Jefferson Township is one of the twelve townships of Jackson County, Ohio, United States. As of the 2020 census, 3,509 people lived in the township.

==Geography==
Located in the southern part of the county, it borders the following townships:
- Franklin Township: north
- Madison Township: east
- Greenfield Township, Gallia County: southeast
- Washington Township, Lawrence County: south
- Bloom Township, Scioto County: southwest
- Hamilton Township: west
- Scioto Township: northwest corner

Part of the village of Oak Hill is located in eastern Jefferson Township.

==Name and history==
Jefferson Township was organized around 1818, and named for Thomas Jefferson, the third President of the United States. It is one of twenty-four Jefferson Townships statewide.

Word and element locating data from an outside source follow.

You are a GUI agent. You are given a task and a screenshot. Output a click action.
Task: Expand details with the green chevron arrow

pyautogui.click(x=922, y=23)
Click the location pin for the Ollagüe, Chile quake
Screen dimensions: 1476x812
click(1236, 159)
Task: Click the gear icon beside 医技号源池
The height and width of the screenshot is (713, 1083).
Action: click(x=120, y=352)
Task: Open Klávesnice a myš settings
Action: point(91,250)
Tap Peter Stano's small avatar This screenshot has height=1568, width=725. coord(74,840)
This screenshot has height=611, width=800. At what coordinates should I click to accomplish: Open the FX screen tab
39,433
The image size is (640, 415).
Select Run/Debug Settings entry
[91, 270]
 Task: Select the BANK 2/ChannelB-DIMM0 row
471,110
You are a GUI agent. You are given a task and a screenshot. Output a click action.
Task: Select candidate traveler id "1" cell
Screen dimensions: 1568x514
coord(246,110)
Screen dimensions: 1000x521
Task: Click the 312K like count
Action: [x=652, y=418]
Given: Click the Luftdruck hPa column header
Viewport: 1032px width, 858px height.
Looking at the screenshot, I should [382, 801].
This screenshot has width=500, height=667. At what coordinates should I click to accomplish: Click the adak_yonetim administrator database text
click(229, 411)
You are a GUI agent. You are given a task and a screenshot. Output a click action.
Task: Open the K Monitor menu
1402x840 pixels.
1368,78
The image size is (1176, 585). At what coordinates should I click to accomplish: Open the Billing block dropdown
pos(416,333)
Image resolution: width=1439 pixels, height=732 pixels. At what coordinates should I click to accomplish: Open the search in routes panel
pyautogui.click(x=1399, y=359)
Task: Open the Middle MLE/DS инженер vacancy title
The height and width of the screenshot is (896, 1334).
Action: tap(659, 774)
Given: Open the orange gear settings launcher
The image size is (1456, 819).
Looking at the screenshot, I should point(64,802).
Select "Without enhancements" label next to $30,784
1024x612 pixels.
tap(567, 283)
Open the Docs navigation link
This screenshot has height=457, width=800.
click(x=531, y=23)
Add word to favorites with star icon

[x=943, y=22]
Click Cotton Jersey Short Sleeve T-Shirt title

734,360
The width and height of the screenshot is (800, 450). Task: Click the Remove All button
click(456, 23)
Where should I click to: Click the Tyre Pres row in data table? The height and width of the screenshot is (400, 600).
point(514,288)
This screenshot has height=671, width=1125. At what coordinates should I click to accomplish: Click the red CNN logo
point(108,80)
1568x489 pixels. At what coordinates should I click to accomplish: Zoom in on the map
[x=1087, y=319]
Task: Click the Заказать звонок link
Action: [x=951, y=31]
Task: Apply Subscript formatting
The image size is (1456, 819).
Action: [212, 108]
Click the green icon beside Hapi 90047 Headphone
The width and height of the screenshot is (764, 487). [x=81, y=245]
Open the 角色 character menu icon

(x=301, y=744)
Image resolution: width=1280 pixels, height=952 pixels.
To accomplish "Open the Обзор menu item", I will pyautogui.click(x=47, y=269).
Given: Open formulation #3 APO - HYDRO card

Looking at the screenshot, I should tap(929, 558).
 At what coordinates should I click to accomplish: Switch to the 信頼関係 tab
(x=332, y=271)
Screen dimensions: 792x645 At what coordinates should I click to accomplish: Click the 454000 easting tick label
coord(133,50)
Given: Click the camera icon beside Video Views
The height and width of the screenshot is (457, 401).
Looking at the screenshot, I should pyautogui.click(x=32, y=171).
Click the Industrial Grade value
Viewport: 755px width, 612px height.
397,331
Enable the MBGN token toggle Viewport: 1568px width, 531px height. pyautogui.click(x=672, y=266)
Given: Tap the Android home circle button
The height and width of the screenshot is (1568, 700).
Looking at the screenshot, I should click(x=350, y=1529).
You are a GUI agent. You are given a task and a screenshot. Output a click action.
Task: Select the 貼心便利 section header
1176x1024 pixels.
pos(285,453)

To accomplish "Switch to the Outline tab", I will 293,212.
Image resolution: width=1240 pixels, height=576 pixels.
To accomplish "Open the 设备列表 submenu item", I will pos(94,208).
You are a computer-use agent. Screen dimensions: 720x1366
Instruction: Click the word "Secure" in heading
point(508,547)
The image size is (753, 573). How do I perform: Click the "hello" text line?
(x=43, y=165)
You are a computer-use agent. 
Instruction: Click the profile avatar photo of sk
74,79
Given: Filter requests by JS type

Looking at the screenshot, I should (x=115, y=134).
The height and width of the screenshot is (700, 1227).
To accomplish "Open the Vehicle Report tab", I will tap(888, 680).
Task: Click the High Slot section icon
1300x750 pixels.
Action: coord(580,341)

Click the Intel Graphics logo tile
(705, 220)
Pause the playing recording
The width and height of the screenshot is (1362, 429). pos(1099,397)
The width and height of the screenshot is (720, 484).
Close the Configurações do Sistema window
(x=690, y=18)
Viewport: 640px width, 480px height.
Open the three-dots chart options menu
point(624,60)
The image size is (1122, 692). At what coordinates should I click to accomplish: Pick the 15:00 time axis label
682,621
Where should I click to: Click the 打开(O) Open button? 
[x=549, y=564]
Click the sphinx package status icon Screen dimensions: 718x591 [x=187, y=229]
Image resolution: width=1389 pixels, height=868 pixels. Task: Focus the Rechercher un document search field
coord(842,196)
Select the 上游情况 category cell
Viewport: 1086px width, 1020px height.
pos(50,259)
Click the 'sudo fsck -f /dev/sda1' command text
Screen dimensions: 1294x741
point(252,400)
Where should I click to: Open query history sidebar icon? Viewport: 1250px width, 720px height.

Jefferson Township has the twelfth largest population of people of Welsh descent in the United States, and sixth largest in Ohio.

==Government==
The township is governed by a three-member board of trustees, who are elected in November of odd-numbered years to a four-year term beginning on the following January 1. Two are elected in the year after the presidential election and one is elected in the year before it. There is also an elected township fiscal officer, who serves a four-year term beginning on April 1 of the year after the election, which is held in November of the year before the presidential election. Vacancies in the fiscal officership or on the board of trustees are filled by the remaining trustees.